- **Text passage**:
+===+
To: Tom Lane <tgl(at)sss(dot)pgh(dot)pa(dot)us>
Cc: Robert Haas <robertmhaas(at)gmail(dot)com>, Simon Riggs <simon(at)2ndquadrant(dot)com>, Amit Kapila <amit(dot)kapila(at)huawei(dot)com>, Andres Freund <andres(at)2ndquadrant(dot)com>, Craig Ringer <craig(at)2ndquadrant(dot)com>, Jameison Martin <jameisonb(at)yahoo(dot)com>, Noah Misch <noah(at)leadboat(dot)com>, Kevin Grittner <kgrittn(at)mail(dot)com>, pgsql-hackers(at)postgresql(dot)org
Subject: Re: patch submission: truncate trailing nulls from heap rows to reduce the size of the null bitmap [Review]
Date: 2013-06-24 22:46:09
Message-ID: 51C8CC31.8070402@agliodbs.com
Views: Raw Message | Whole Thread | Download mbox | Resend email
Lists: pgsql-hackers

On 06/24/2013 02:21 PM, Tom Lane wrote:
>> Right, but I'm worried about the "surprise!" factor. That is, if we
>> make the first default "free" by using a magic value, then a SET DEFAULT
>> on that column is going to have some very surprising results as suddenly
>> the whole table needs to get written out for the old default.
>
> No, that's why we'd store the magic default separately. That will be
> permanent and unaffected by later SET DEFAULT operations. (This
> requires that every subsequently created tuple store the column
> explicitly so that the magic default doesn't affect it; which is exactly
> why there's a conflict with the currently-proposed patch.)

Yah. So how likely is this to get done sometime in the next 2 releases?
It's only a conflict if someone is going to write the code ...

> Agreed; there are a lot of things we'd have to address if we really
> wanted to claim this is a domain we work well in. (I suspect Salesforce
> will be chipping away at some of those issues, but as I said,
> heap_form_tuple is not in their critical path.)

Well, doing the trailing column truncation as part of a general plan to
make having 600 columns less painful would make more sense than doing it
on its own. For my personal use case(s), I don't really care about the
null bitmap that much; that amount of space simply isn't that
significant compared to the other performance issues involved. I
started evaluating this patch just because I'm one of the few people
with a realistic test case.

Anyway, let's decide if acceptance of this patch hinges on performance
or not. I'll take me a whole evening to set up a good performance test,
so I don't want to do it if it's going to be a moot point.

--
Josh Berkus
PostgreSQL Experts Inc.
+===+
- **Required task**:
In the mailing-list message above, how long does the writer say it would take to set up a good performance test?

- **Information provided**:
+===+
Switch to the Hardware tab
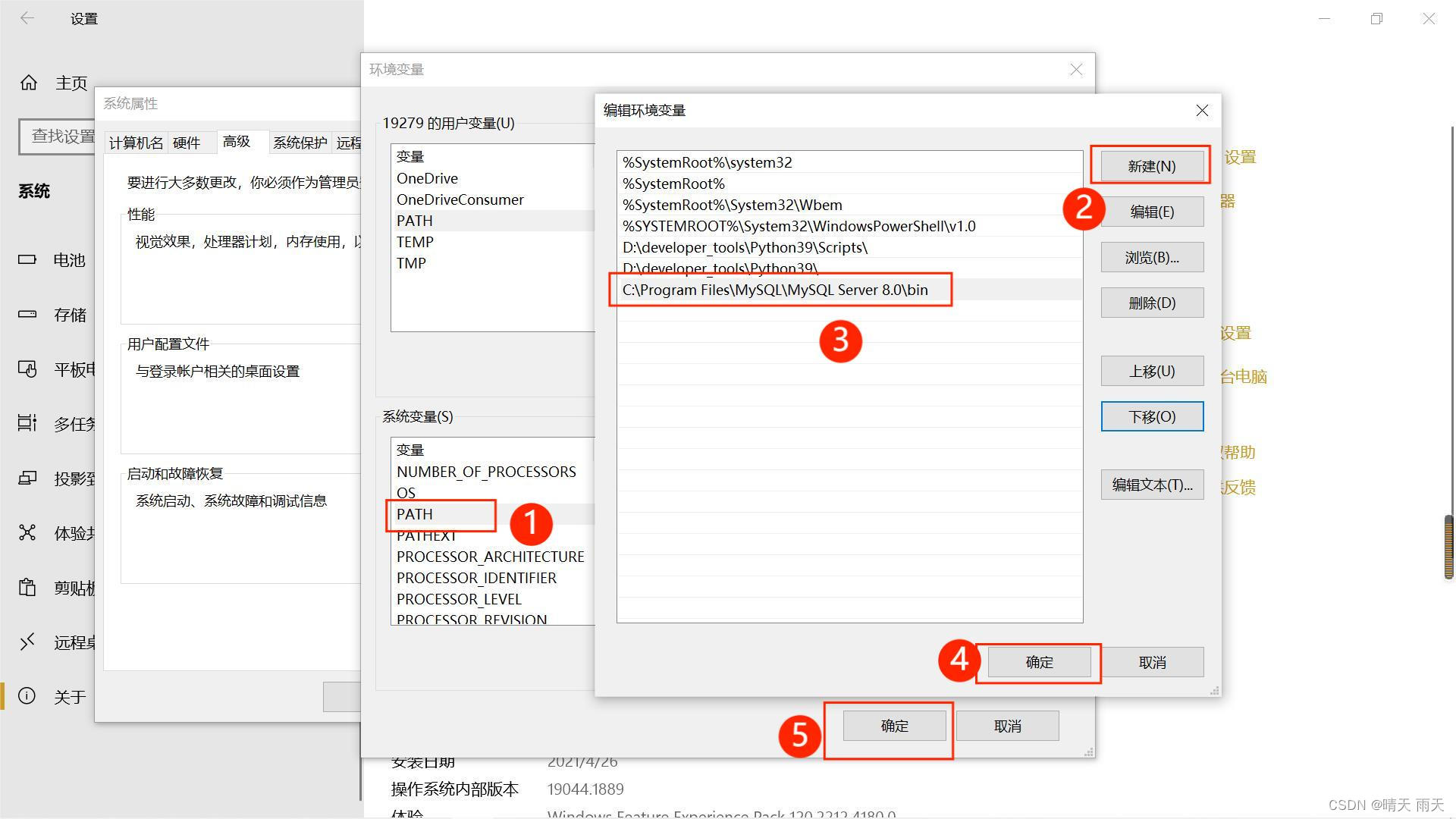This screenshot has height=819, width=1456. [187, 143]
+===+
- **Response for this exercise**:
A whole evening.